Melalui pengiriman dai ini, diharapkan umat Islam yang berada di daerah-daerah tersebut dapat terbina keimanan dan keislamannya.
“Akidah dan keyakinan mereka dapat dibentengi dari berbagai pengaruh negatif dari luar, baik pengaruh ajaran nativisme (ajaran yang digali dari bumi sendiri), maupun pengaruh misionaris Kristen yang dewasa ini cukup pesat perkembangannya,” ujar Thohir Lut dalam bukunya, M Natsir, Dakwah dan Pemikirannya.
Sang pendiri, M Natsir, pun selama memimpin DDII memberikan contoh dalam dakwah di pedalaman. M Dzulfikriddin dalam Mohammad Natsir dalam Sejarah Politik Indonesia mengatakan, berkenaan dengan kegiatan dakwah, Natsir sering berpergian ke daerah-daerah untuk mengunjungi umat dan mengetahui permasalahan yang mereka hadapi.
Hal tersebut dilakukannya hingga tubuh tuanya tak sanggup lagi melakukan perjalanan dakwah. “Setelah dia bertambah lanjut usia dan acap kali masuk rumah sakit maka umatlah yang datang mengunjungi Natsir di rumahnya atau di kantor DDII.”
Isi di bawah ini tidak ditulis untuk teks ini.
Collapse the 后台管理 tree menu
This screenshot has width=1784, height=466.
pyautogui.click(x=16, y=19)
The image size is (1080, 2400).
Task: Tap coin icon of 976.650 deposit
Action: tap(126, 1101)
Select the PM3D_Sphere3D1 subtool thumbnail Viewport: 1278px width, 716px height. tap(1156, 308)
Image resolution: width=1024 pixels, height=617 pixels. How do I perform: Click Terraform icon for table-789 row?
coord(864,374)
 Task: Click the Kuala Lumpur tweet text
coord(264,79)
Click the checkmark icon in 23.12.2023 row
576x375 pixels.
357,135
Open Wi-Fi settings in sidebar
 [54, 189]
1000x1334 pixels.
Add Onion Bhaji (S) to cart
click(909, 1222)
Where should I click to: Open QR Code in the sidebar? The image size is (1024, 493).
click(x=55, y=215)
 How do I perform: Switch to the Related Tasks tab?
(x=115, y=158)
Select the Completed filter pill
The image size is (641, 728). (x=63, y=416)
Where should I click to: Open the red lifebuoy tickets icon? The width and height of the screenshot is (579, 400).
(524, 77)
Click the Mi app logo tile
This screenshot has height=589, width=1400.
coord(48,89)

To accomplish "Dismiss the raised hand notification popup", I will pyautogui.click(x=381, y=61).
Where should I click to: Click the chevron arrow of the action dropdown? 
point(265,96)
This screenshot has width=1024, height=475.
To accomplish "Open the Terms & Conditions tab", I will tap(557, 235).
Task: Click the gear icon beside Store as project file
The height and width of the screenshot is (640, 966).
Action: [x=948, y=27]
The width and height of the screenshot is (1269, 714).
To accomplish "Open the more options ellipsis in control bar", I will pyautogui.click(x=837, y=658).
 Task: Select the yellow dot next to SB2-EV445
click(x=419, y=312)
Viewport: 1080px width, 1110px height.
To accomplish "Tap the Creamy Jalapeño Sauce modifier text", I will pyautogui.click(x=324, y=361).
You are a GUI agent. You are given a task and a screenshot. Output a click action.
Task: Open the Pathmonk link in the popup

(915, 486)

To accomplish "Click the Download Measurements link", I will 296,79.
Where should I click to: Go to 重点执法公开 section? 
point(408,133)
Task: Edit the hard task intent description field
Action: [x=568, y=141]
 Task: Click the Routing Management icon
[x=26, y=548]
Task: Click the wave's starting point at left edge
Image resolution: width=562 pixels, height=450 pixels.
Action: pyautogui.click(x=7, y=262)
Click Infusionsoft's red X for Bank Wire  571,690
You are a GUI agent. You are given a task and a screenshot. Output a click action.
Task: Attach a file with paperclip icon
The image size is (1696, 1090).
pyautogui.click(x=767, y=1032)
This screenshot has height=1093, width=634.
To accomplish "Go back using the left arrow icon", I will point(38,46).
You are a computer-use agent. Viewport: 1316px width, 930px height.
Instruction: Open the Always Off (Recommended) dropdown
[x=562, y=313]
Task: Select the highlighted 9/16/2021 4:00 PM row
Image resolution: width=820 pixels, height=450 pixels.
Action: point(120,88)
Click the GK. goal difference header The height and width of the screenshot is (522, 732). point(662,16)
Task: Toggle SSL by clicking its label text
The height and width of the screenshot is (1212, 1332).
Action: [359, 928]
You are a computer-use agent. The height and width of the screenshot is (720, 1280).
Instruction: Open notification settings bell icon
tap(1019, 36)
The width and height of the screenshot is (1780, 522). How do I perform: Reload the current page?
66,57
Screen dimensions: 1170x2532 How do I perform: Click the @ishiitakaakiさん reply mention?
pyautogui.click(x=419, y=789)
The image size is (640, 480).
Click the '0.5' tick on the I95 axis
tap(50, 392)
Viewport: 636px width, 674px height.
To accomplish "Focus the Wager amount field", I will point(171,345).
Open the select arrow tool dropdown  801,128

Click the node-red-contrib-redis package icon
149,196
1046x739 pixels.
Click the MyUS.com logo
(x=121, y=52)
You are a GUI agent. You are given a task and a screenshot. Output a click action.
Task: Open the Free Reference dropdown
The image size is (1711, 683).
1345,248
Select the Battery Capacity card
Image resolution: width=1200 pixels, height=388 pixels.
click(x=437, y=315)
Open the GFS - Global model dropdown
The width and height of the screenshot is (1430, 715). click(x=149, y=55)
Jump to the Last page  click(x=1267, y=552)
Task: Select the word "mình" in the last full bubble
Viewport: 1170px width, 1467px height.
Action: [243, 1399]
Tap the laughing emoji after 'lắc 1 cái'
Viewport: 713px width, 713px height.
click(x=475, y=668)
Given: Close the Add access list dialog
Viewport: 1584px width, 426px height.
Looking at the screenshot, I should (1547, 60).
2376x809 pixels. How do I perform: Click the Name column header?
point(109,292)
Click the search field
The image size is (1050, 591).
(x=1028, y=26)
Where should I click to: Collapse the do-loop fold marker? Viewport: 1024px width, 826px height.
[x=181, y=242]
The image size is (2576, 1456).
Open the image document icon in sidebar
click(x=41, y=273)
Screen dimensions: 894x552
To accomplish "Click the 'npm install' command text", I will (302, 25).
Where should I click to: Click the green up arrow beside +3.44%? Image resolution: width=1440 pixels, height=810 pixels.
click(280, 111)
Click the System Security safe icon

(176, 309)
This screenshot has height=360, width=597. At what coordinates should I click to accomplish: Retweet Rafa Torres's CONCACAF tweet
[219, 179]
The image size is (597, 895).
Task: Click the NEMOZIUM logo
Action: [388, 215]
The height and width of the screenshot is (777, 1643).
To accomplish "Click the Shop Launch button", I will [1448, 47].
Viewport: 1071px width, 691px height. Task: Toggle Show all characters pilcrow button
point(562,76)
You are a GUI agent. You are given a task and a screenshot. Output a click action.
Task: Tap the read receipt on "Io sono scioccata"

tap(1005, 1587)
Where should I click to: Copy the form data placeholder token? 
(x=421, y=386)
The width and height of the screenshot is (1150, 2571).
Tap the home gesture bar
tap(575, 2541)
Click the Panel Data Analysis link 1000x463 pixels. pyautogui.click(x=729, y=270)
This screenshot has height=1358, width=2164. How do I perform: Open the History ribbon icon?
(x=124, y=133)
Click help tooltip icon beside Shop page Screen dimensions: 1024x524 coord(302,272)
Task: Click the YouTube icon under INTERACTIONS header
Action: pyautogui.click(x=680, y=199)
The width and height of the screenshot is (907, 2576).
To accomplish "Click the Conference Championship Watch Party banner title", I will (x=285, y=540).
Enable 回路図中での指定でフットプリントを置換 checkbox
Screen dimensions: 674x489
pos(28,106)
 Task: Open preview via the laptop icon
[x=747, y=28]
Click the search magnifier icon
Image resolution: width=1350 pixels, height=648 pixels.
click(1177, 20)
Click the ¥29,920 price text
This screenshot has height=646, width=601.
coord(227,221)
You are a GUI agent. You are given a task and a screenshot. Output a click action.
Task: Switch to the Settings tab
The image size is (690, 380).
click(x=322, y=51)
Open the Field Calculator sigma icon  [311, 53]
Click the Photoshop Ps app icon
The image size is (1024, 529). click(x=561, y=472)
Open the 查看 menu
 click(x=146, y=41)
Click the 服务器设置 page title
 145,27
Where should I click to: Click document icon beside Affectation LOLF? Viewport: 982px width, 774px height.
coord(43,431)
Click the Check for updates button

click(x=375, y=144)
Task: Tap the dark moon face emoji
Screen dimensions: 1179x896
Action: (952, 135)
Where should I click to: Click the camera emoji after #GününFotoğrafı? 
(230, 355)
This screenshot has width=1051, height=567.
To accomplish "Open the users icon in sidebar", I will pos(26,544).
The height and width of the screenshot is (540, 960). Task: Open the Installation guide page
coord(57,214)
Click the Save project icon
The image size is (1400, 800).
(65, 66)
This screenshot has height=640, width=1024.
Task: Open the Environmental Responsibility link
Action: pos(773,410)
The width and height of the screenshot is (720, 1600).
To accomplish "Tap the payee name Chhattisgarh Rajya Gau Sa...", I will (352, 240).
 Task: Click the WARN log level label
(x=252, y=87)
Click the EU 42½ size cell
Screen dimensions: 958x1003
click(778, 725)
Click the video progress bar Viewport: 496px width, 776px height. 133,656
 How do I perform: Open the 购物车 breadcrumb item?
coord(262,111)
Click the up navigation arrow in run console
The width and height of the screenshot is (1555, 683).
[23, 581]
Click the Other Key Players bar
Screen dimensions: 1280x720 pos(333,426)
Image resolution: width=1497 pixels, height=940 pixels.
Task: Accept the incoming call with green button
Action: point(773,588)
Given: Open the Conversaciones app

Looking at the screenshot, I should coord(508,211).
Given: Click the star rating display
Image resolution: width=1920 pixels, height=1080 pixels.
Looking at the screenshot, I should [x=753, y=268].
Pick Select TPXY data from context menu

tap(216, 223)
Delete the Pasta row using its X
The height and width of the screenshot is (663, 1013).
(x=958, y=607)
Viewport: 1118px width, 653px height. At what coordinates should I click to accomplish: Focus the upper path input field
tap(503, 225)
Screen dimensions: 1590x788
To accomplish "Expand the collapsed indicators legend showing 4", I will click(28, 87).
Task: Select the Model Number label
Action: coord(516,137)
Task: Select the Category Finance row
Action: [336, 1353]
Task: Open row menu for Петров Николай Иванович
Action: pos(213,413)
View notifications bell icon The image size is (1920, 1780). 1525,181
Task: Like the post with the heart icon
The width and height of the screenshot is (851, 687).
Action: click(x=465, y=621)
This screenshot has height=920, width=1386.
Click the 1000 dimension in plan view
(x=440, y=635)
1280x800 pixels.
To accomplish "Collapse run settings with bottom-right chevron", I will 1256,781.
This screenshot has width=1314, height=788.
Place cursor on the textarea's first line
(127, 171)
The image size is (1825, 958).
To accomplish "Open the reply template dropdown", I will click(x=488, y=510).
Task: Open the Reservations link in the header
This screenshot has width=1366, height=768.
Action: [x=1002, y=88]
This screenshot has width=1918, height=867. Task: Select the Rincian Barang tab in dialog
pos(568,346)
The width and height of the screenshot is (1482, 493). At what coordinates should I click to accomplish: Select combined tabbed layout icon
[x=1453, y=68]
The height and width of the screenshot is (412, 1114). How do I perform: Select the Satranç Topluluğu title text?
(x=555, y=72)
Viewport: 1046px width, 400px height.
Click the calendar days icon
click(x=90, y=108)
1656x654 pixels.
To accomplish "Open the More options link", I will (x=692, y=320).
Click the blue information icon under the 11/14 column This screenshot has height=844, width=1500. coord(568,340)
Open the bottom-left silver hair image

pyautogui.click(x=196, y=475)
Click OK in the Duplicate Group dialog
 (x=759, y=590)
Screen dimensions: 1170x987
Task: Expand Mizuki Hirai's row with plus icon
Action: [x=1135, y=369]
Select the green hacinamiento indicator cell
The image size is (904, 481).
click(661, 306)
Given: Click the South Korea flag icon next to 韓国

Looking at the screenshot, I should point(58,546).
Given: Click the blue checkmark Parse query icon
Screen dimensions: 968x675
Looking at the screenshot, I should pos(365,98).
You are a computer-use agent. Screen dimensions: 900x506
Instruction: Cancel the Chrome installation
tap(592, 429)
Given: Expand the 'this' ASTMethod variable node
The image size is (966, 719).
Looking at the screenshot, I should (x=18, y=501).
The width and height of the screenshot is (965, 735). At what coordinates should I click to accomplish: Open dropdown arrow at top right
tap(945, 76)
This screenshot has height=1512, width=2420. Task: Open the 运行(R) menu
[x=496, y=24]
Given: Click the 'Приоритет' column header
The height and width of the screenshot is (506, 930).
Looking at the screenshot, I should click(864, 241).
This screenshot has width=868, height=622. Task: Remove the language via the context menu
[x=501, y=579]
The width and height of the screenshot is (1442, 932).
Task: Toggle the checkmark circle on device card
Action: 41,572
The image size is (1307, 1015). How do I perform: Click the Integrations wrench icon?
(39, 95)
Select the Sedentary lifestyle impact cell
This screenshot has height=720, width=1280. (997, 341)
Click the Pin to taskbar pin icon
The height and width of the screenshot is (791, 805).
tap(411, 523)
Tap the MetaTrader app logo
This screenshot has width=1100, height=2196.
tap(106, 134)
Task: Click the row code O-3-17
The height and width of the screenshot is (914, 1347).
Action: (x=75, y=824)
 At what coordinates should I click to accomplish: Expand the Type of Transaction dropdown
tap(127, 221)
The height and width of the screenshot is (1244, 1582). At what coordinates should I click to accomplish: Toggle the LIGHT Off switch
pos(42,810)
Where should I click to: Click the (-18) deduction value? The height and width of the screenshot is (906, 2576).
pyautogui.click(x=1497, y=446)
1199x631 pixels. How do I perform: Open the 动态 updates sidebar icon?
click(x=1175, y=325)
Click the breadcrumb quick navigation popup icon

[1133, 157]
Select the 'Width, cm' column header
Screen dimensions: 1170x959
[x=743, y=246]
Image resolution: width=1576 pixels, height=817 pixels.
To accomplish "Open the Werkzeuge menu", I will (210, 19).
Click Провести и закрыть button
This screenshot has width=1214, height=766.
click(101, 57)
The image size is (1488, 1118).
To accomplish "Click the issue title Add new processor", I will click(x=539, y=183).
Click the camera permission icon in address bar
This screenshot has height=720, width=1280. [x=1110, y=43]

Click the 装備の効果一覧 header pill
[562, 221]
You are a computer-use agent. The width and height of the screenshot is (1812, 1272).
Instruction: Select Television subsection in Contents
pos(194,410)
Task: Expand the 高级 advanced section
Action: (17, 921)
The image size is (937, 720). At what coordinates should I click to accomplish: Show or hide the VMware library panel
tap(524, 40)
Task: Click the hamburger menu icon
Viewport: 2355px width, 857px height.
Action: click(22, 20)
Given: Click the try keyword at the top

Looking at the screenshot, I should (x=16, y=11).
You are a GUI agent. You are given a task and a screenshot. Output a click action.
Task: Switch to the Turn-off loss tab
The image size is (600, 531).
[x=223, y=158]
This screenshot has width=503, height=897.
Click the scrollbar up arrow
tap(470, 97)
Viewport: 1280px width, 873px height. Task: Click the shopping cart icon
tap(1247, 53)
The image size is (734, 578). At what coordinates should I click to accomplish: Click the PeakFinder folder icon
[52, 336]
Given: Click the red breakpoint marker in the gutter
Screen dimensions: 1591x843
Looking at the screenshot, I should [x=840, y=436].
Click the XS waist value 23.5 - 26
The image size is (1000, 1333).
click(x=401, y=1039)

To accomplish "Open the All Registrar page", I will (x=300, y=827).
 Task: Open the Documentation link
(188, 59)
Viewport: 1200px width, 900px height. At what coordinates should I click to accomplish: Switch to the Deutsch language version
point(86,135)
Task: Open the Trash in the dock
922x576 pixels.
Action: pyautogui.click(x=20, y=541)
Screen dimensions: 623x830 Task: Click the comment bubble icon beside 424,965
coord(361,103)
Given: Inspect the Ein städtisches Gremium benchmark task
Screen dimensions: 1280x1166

“Mereka berasal dari berbagai lapisan masyarakat, mulai pemimpin dan pejabat negara, sampai pedagang kecil dan petani miskin. Semuanya diterima Natsir tanpa membedakan asal-usul dan status mereka,” kata Dzulfikriddin.
Hingga kini, keteladanan tersebut terus dilakukan. DDII menjadi corong lahirnya para dai yang siap tempur di medan apa pun, di daerah paling terkucil sekalipun. Laman daring Mediaumat.com mengabarkan, DDII disepakati para dai sebagai tempat untuk mengabdi kepada Allah.
Alhasil, bukan masalah kecilnya honor yang mereka dapat. Asalkan dapat sukses membina warga terpencil di pedalaman, mereka cukup bahagia dan bersyukur.
Bahkan, menurut Ketua Umum DDII KH Syuhada Bahri, honor para dai di daerah rata-rata 250 ribu per bulan. “Namun, hal tersebut tidak dirasakan sebagai sebuah duka atau kesengsaraan, tetapi justru mereka merasakan hal tersebut merupakan sebuah keberkahan,” katanya.
Ratusan, bahkan ribuan dai telah rela menjadi “utusan” demi mencari keberkahan tersebut. Mereka berdakwah ikhlas karena Allah semata. Tak hanya di pedalaman pulau Jawa, banyak dari mereka yang dikirim ke pedalaman pulau-pulau terpencil, termasuk wilayah timur, seperti Raja Ampat Papua, Pulau Halmahera Maluku Utara, Pulau Seram, Pulau Nias, dan masih banyak lain.
Di sana, para dai ini bahkan ikut membangun perekonomian masyarakat terpencil, seperti mengajarkan bersawah, berkebun, bahkan mengajarkan kesehatan di tengah minimnya fasilitas yang mereka dapatkan.